A decade has passed, and the year 2000 already feels a long time ago. But, looking back, three clear markers for the future of learning were in place at that time. I remember the Millennium Eve London party rather well, considering. It was the opening of the Dome in Greenwich and I was there with a group of children who had been showcasing their work on fanciful computer screens fringed by inflatable butterfly wings.
We had been invited because we were involved with the Tesco SchoolNet 2000 project, described by the Guinness world records folk as the world's biggest internet learning scheme. At the party, and in the lead up to the millennium, most of the media was looking back - "what a century that was". But the children were looking forward to what they might be able to do with the power that ICT had given them: power to contribute, to participate and to collaborate, without limit.
Later in 2000, a different landmark scheme, the remarkable seven-year-long Learning in the New Millennium project, came to an end. It had been led by Carole Chapman, working with the telecommunications company Nortel. She had connected scientists, engineers, primary and secondary children in an online social network in 1993 and had been watching what happened since.
BBC's Tomorrow's World reported that, by the end of the scheme, you could not distinguish the primary children's contributions online from the adults' - their learning leapt forward in a stellar way. Indeed, the youngsters chosen for the project as a representative sample became quite exceptional, and Nortel was so impressed it ended up employing many of them.
The community became a "seamless tapestry of learning" where "children as teachers were as exciting as children as learners" and where applied science and technology for the children leapt ahead, while they tutored Nortel's geeks through the history and languages they had missed at school.
The third straw in the wind back in 2000 was the complex social-networking tool that a team I was working on developed with Oracle. We had been developing it as the basis for a millennium email address for all schoolchildren - which Tony Blair had promised, but later reneged on.
However, with the generosity of Oracle's co-founder Larry Ellison, the sofware went on to become the social network Think.com. Children loved its power, seeing it as a Facebook on steroids, and started to learn and work with others around the world.
What is interesting is that the potential learning world of 2010, clearly presaged by these projects, was missed amid the self-congratulatory looking back that characterised the millennium celebrations. By 2000, learning had shown that when it escaped from its limits, it could be stellar. Peer-to-peer, mixed-age, global, shared, stage-not-age, project- based learning - spurred by mutuality, exhibition, challenge and a shared ambition - really worked.
Of course, not all ICT was like that. Much was built around the sense that content was king, that programs offering direct instruction led to productivity gain, and that managed school computer systems with nailed- down networks that limited what pupils could do would keep everything under control.
Remarkably, today, the new schools being built around the UK, and worldwide, still evidence this severe philosophical split. On one hand, we see gleaming factory schools with cells and bells, with rigid and unsubstantiated subject divides. They are driven by incrementalism and managerialism, and are inwardly focused. Children are timetabled to the point of despair and beyond the point of disengagement.

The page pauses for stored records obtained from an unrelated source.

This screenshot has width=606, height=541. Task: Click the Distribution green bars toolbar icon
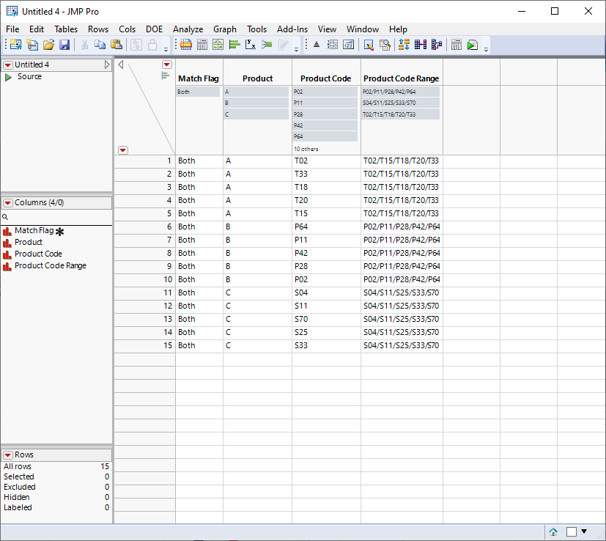pyautogui.click(x=234, y=45)
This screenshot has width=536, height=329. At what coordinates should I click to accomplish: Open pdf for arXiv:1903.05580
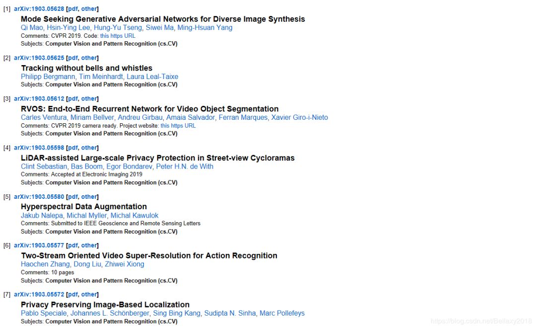(72, 197)
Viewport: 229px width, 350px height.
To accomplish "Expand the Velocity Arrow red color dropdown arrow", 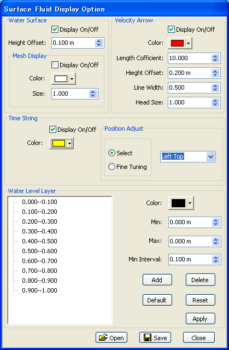I will pos(189,43).
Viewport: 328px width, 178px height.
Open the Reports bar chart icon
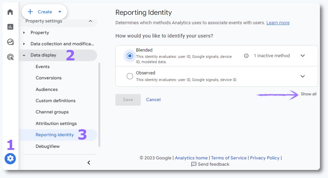click(10, 27)
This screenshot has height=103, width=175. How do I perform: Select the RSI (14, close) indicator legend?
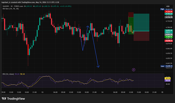click(8, 74)

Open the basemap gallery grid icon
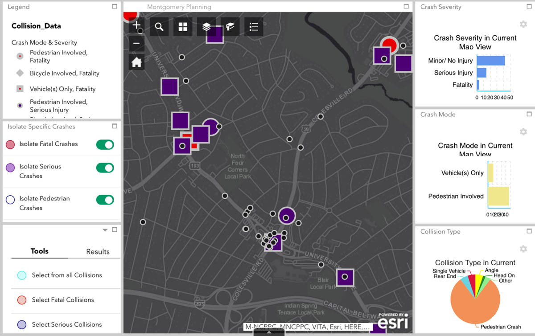[183, 27]
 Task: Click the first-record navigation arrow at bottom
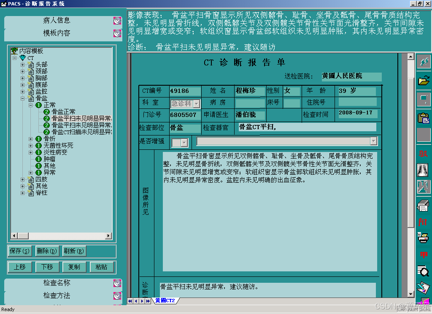(x=130, y=301)
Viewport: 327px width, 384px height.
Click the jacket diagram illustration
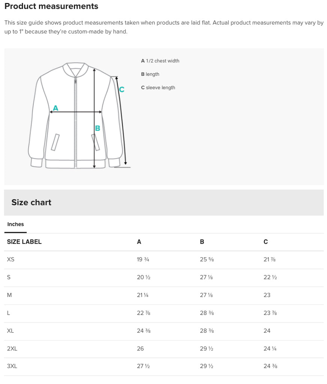tap(79, 116)
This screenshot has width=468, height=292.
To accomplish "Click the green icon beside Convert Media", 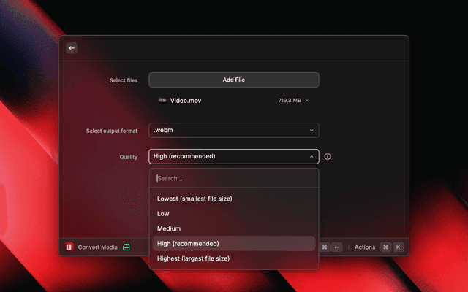I will point(127,247).
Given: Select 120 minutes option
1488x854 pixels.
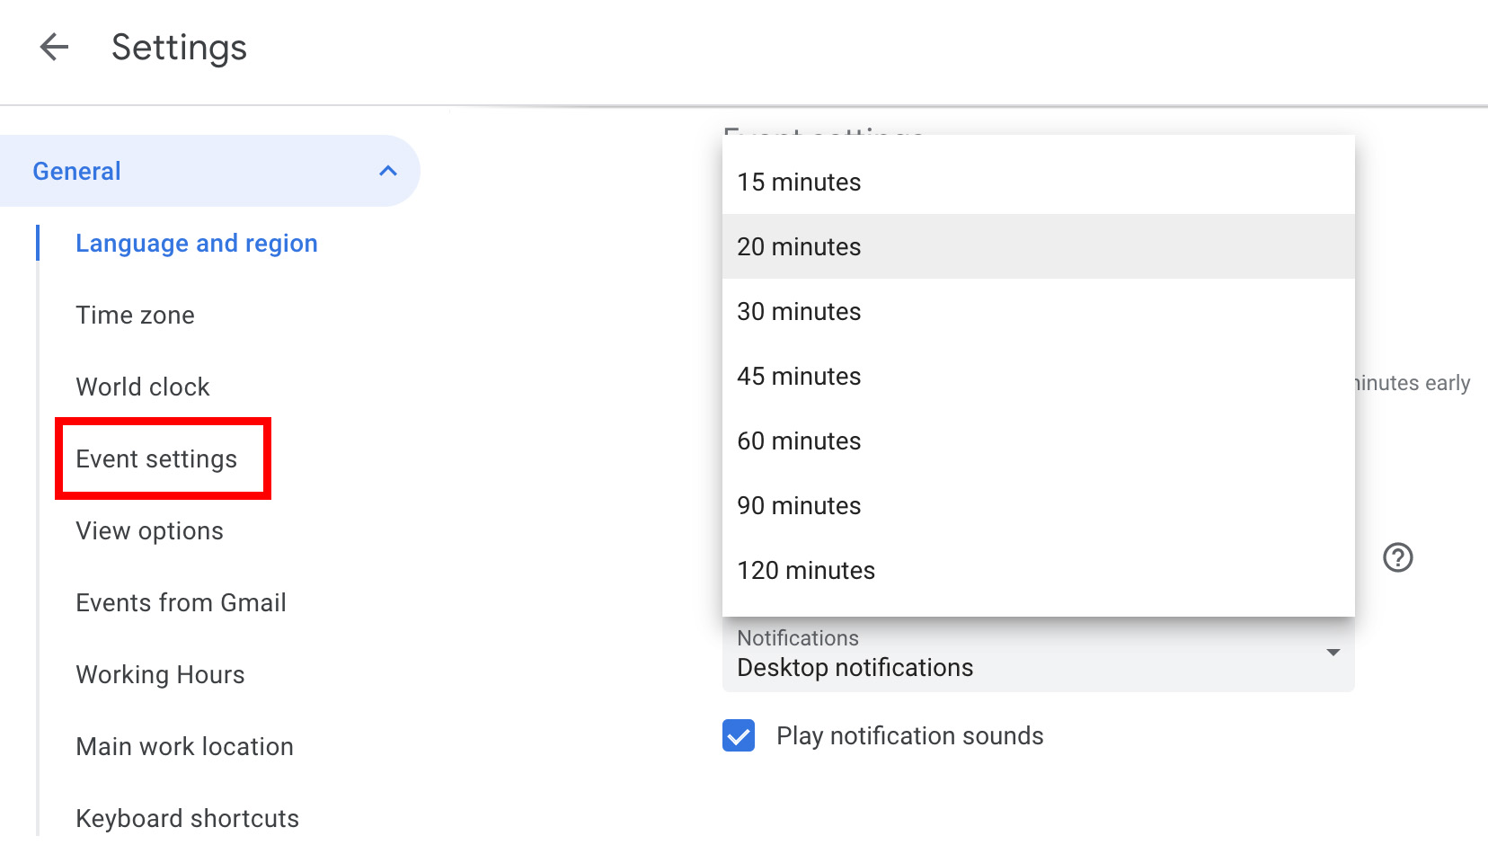Looking at the screenshot, I should [806, 570].
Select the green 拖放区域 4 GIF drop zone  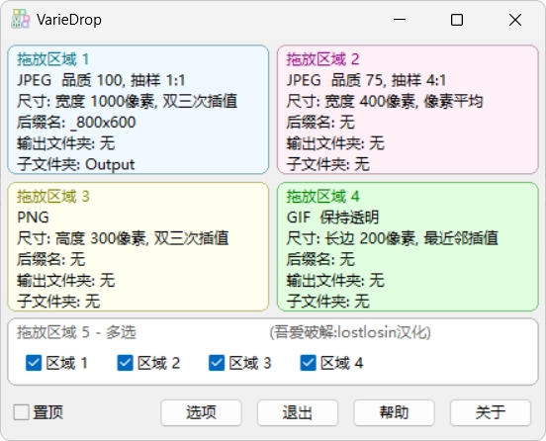[408, 246]
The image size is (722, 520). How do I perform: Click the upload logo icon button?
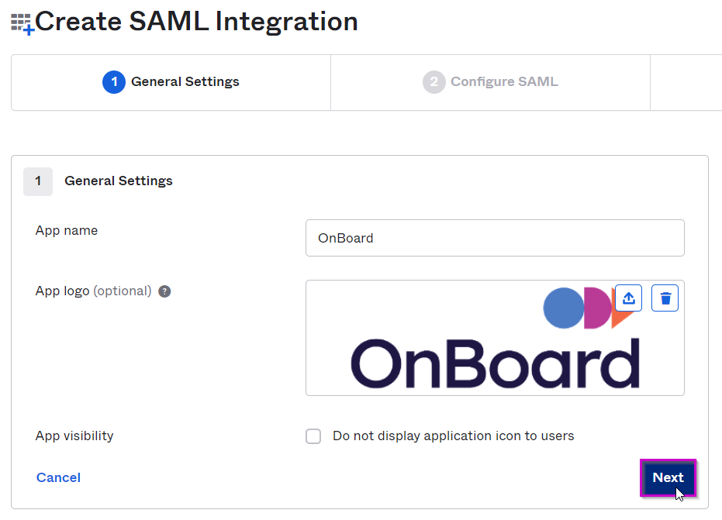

On the other hand, we can see today's learning-centric schools - which are popping up everywhere - reflecting the promise of those world-leading ICT turn-of-the-century projects a decade before. They couldn't be further from factory schools: they are ambitious, built around community, have the learners' voice at their heart, embrace projects, relish challenge, mix ages, have an open architecture and curriculum, embrace children as teachers too, and are full of engaged effective learners - both staff and students.
Above all, the latter have a global perspective at heart. Talking to an articulate student at Kent's Leigh Technology Academy a few weeks ago, I asked him about his work experience and internships. "I've done two," he replied, "one in India and one in China." Back in 2000, we knew this could happen.
Knowing where we will be in 10 years' time is helpful. We are approaching a period of tight money in teaching and learning. Bankers' greed has robbed education and we are facing the consequences. We can't afford to waste or equivocate as we invest in the future.
ICT in 2000 showed us clearly where education might be going and the choices for the decade ahead - productivity against community, despair against delight. As we leave the Noughties and enter the Impecunious Teens, we won't have enough money to equivocate. We will need to get it right first time.
Fortunately, today's ICT gives us a clear view of where we will be in a decade's time, and there are no choices. Online learners have laid down a single set of markers for personalisation, transparency, mutuality, us- ness, whole new economic models, literally unbounded learning, a world of helping learners to help each other. The artificial distinction between "formal" and "informal" learning has already vanished online.
We are facing the death of education, but are very much at the dawn of learning. Twenty-first-century learning looks exciting and today's learners, with today's pocketable, personal, ubiquitous, connected ICT, are showing us very clearly how good learning might be. We ignore that at our peril.
Stephen Heppell is professor of new media environments at the Centre for Excellence in Media Practice, Bournemouth University.